*WRITTEN REQUEST:*
Replace "help icon" with "information icon" in the records below, leaving everything else unchanged.

============================================================

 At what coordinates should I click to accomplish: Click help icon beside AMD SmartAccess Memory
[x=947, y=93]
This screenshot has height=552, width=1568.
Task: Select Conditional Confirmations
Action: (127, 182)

============================================================

*FINAL RESULT:*
 At what coordinates should I click to accomplish: Click information icon beside AMD SmartAccess Memory
[x=947, y=93]
This screenshot has height=552, width=1568.
Task: Select Conditional Confirmations
Action: (127, 182)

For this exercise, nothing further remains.